(WHAT IS REQUIRED): Skip the images and repeat every entry word for word.

Dataset records:
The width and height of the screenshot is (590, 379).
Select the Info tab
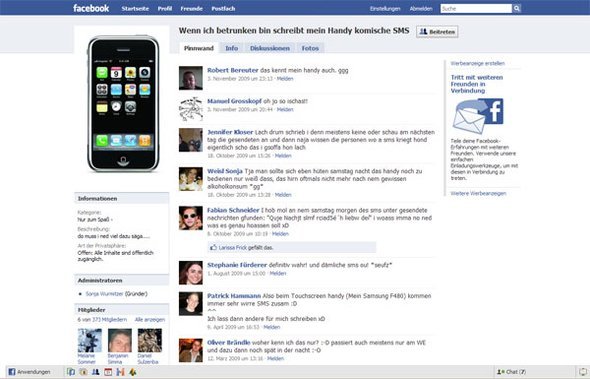pos(231,48)
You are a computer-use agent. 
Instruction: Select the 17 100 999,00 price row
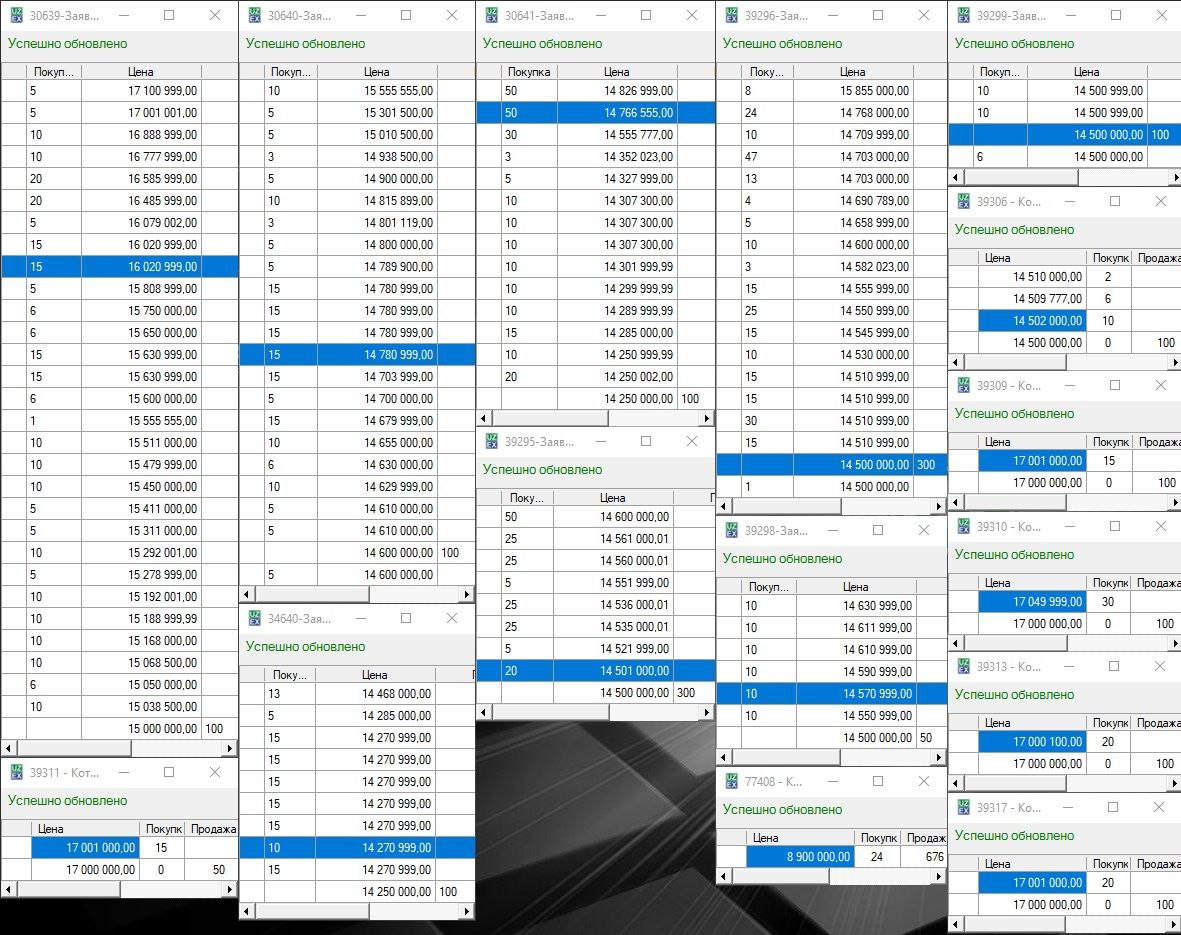(141, 91)
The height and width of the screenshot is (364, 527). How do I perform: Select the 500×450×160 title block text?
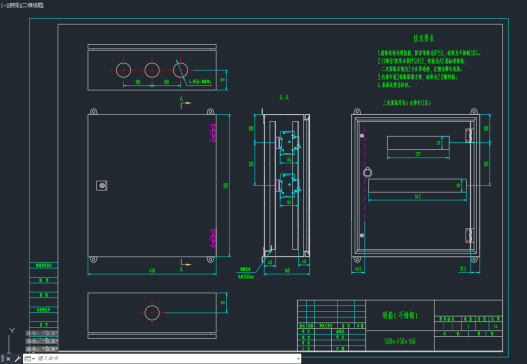400,341
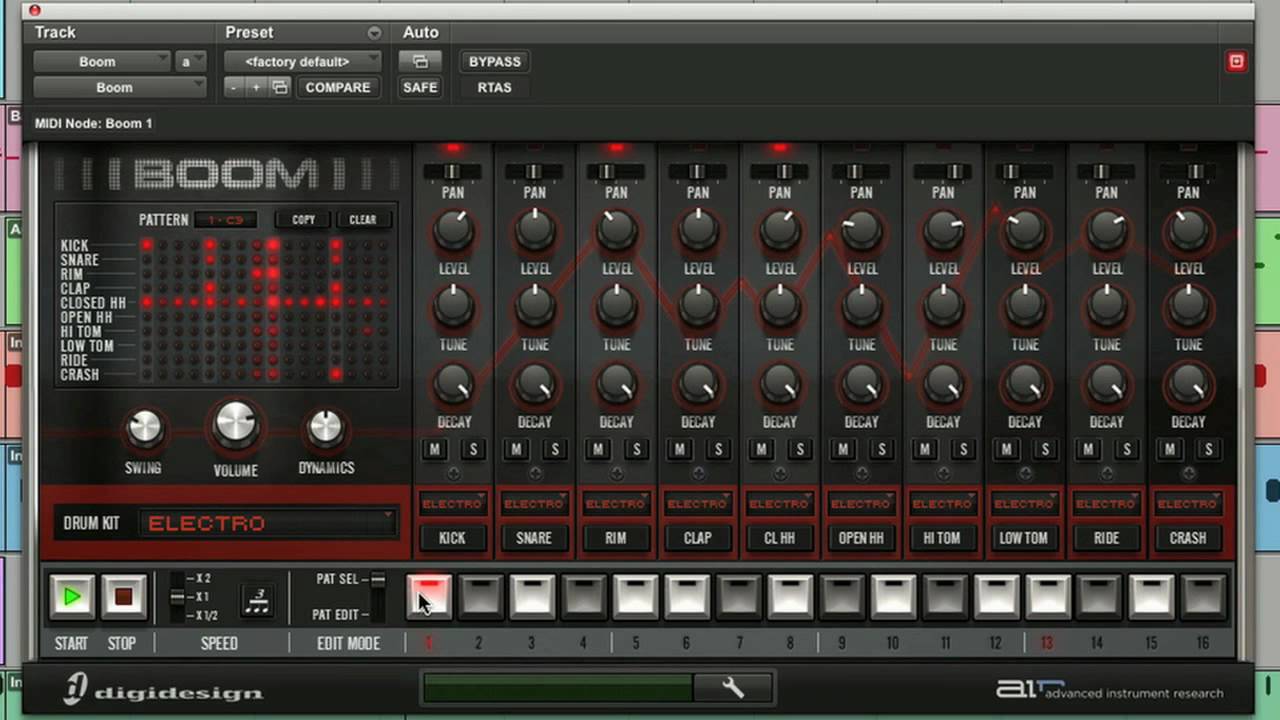Click the green Start play button
Image resolution: width=1280 pixels, height=720 pixels.
point(71,597)

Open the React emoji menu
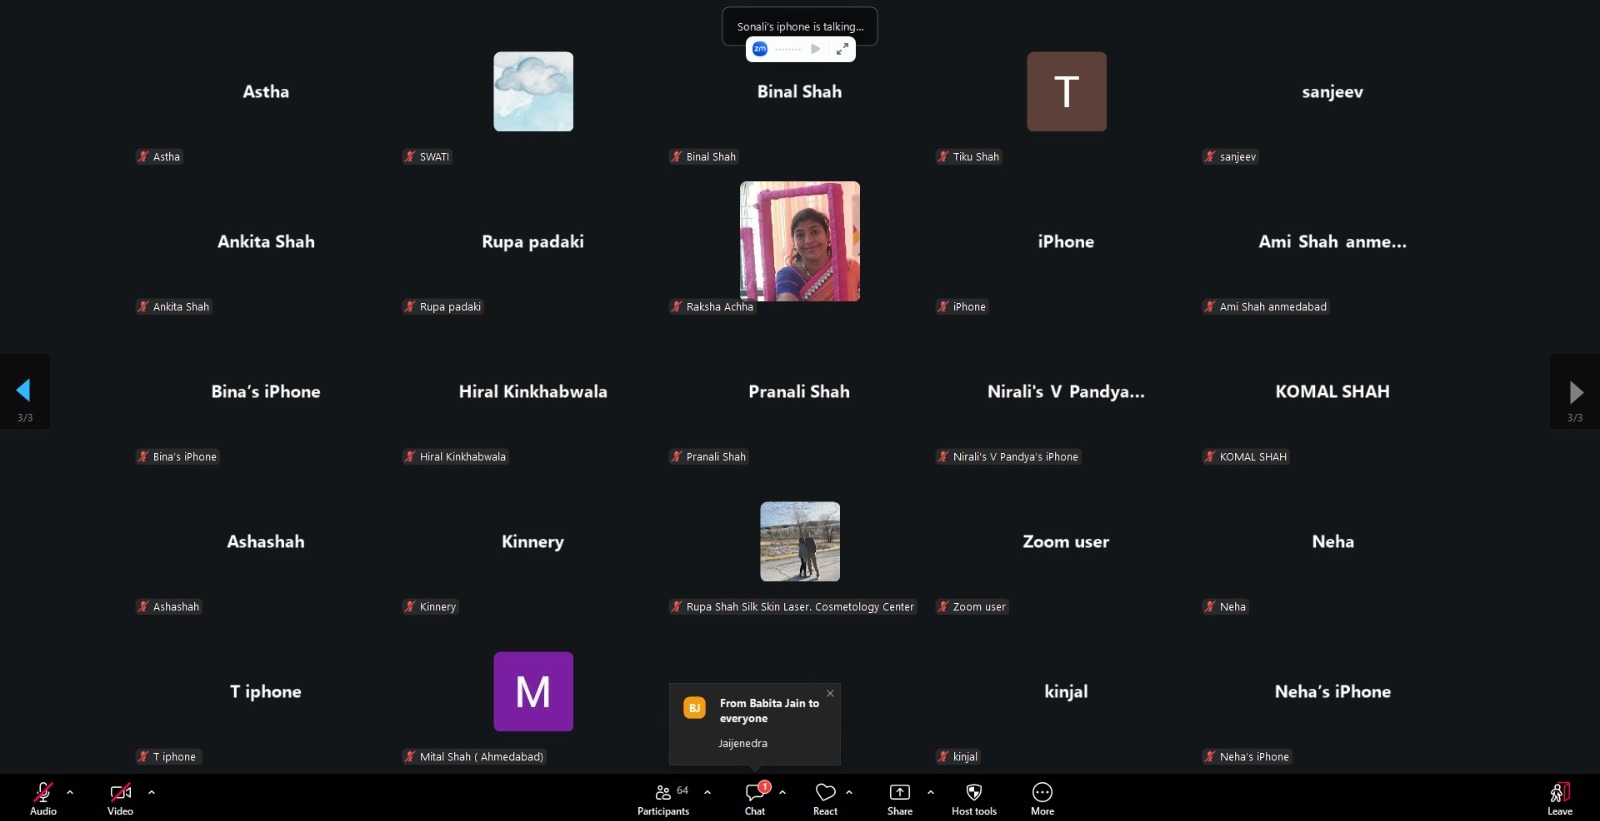[x=825, y=797]
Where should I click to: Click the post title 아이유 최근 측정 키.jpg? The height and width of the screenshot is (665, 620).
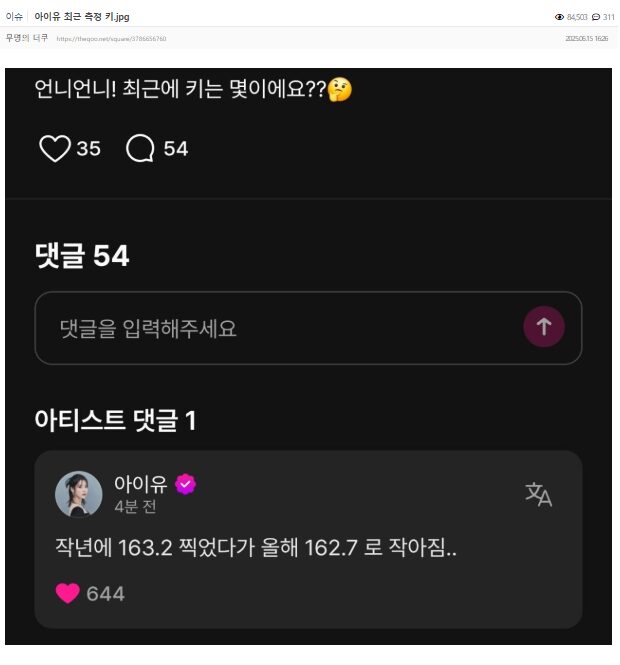tap(82, 17)
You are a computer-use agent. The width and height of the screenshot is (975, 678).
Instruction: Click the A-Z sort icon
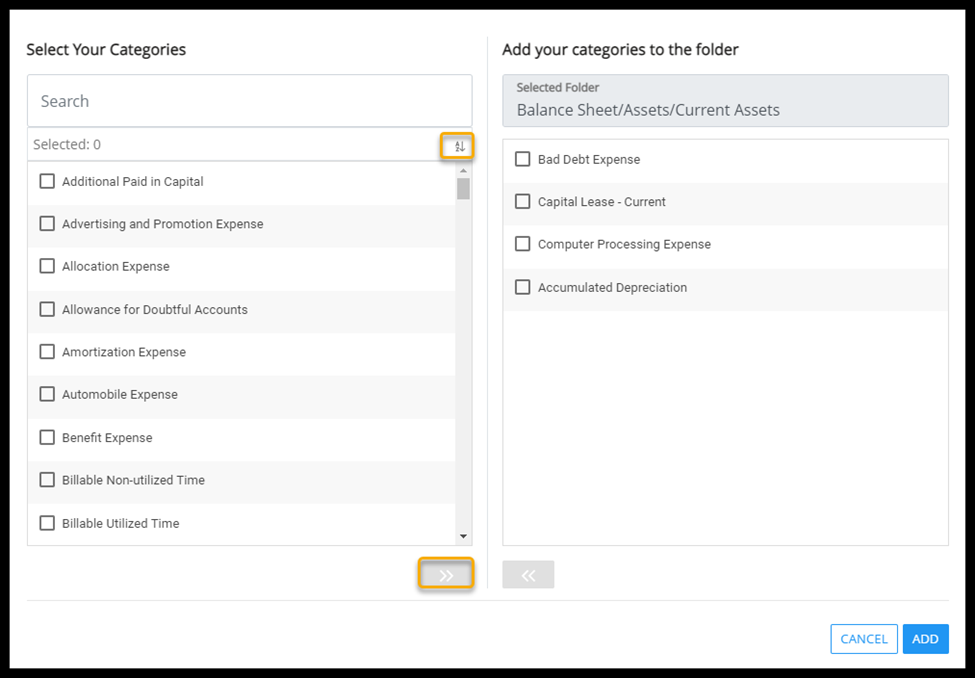[x=459, y=146]
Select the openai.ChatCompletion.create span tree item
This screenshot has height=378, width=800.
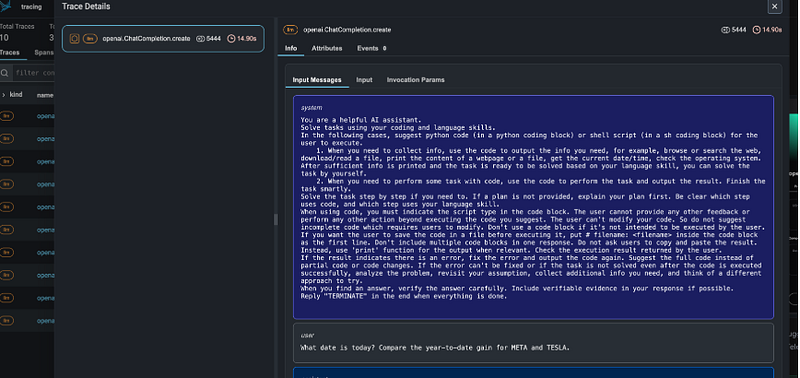(163, 39)
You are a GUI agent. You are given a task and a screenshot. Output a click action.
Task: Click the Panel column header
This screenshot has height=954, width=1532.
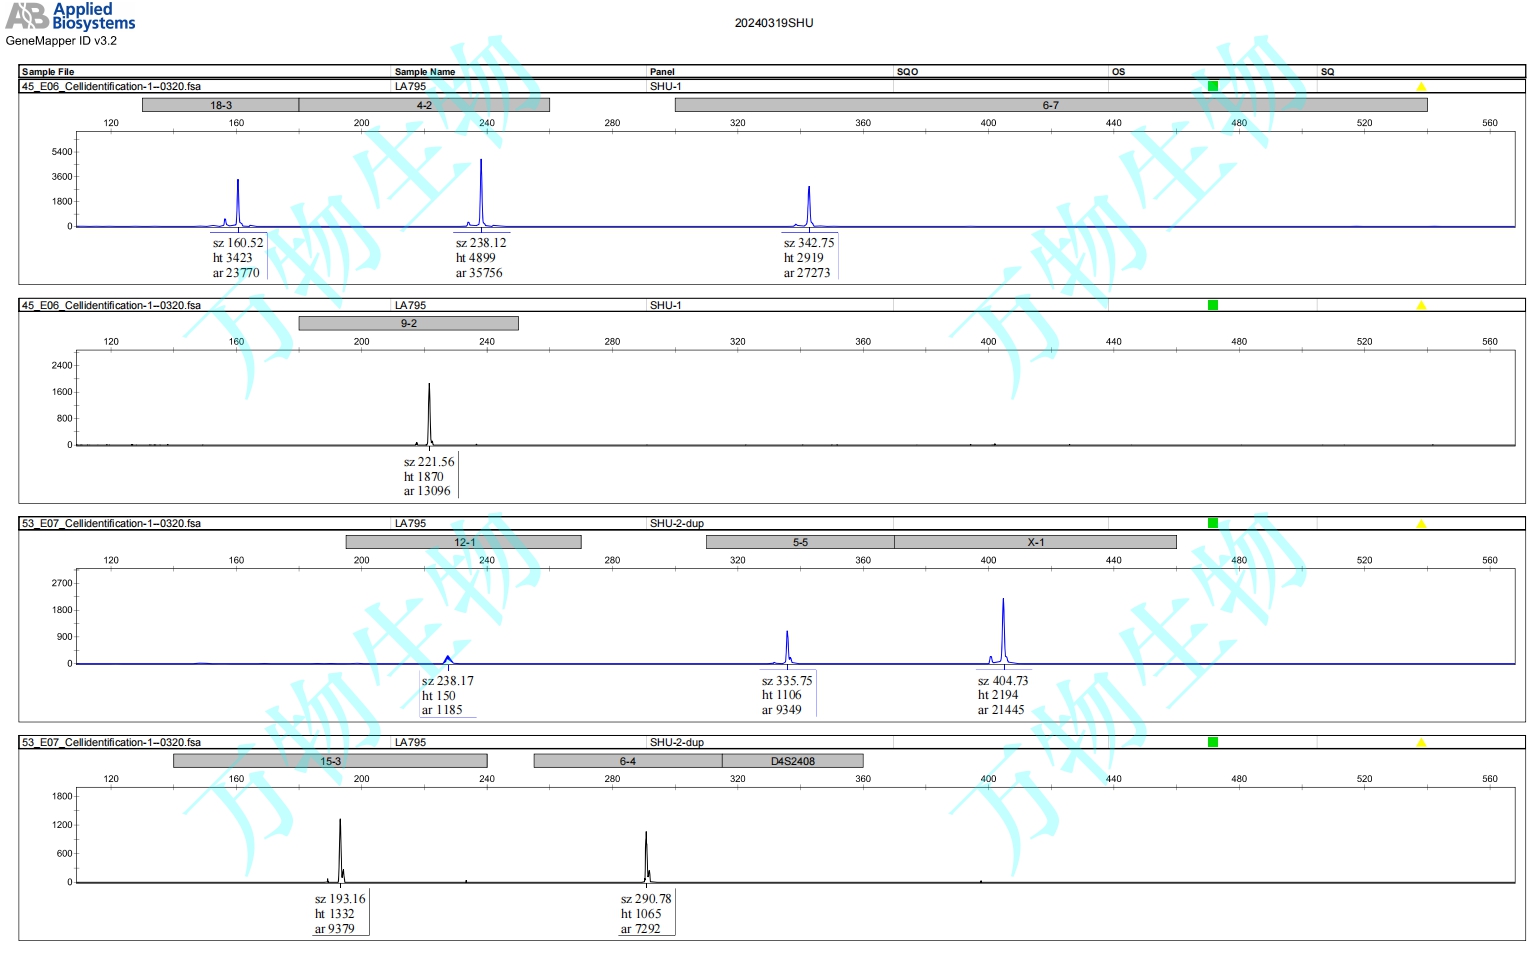coord(662,72)
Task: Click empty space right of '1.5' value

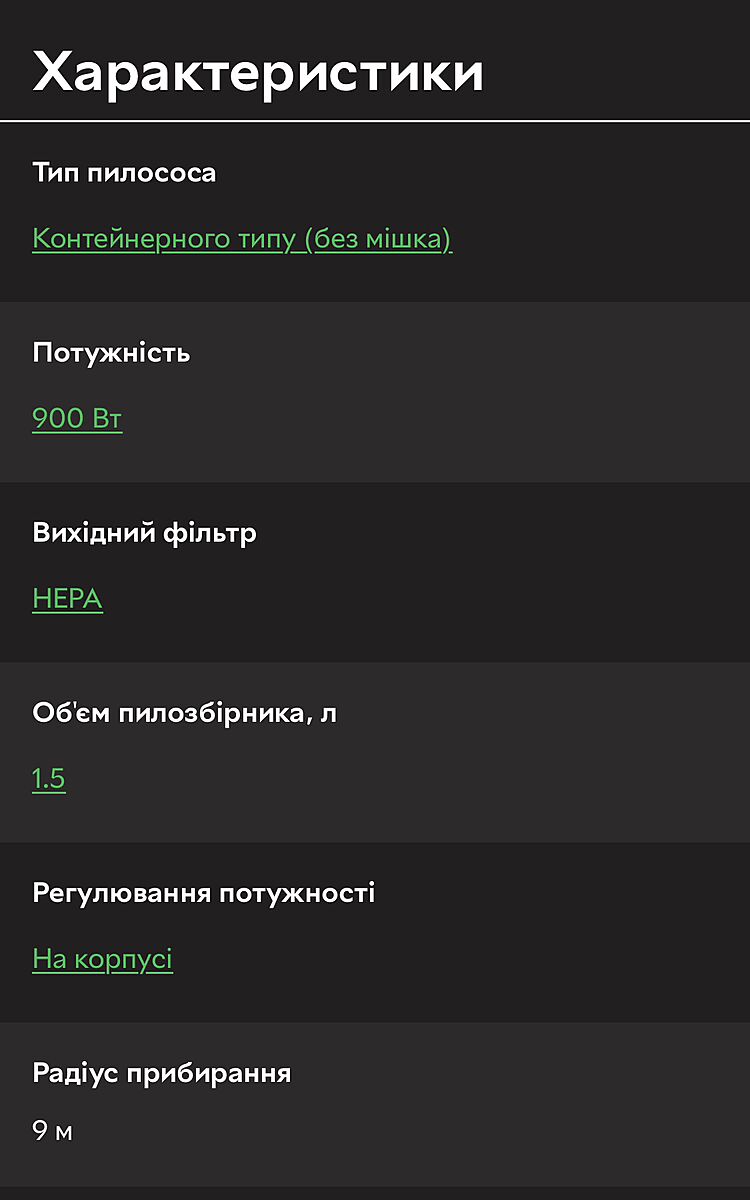Action: 400,779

(RESPONSE TO THIS EXERCISE):
The width and height of the screenshot is (590, 379).
Select the Info tab
pos(231,48)
You are a computer-use agent. 
Instruction: Select the 17 100 999,00 price row
(141, 91)
The height and width of the screenshot is (364, 527). How do I perform: Select the 500×450×160 title block text?
400,341
Click the green Start play button
Image resolution: width=1280 pixels, height=720 pixels.
point(71,597)

Open the React emoji menu
[x=825, y=797]
Where should I click to: Click the post title 아이유 최근 측정 키.jpg? The height and width of the screenshot is (665, 620).
tap(82, 17)
You are a computer-use agent. The width and height of the screenshot is (975, 678).
Instruction: Click the A-Z sort icon
[x=459, y=146]
Select the openai.ChatCompletion.create span tree item
This screenshot has height=378, width=800.
(163, 39)
You are a GUI agent. You are given a task and a screenshot. Output a click action.
Task: Click the Panel column header
This screenshot has height=954, width=1532.
coord(662,72)
Task: Click empty space right of '1.5' value

Action: 400,779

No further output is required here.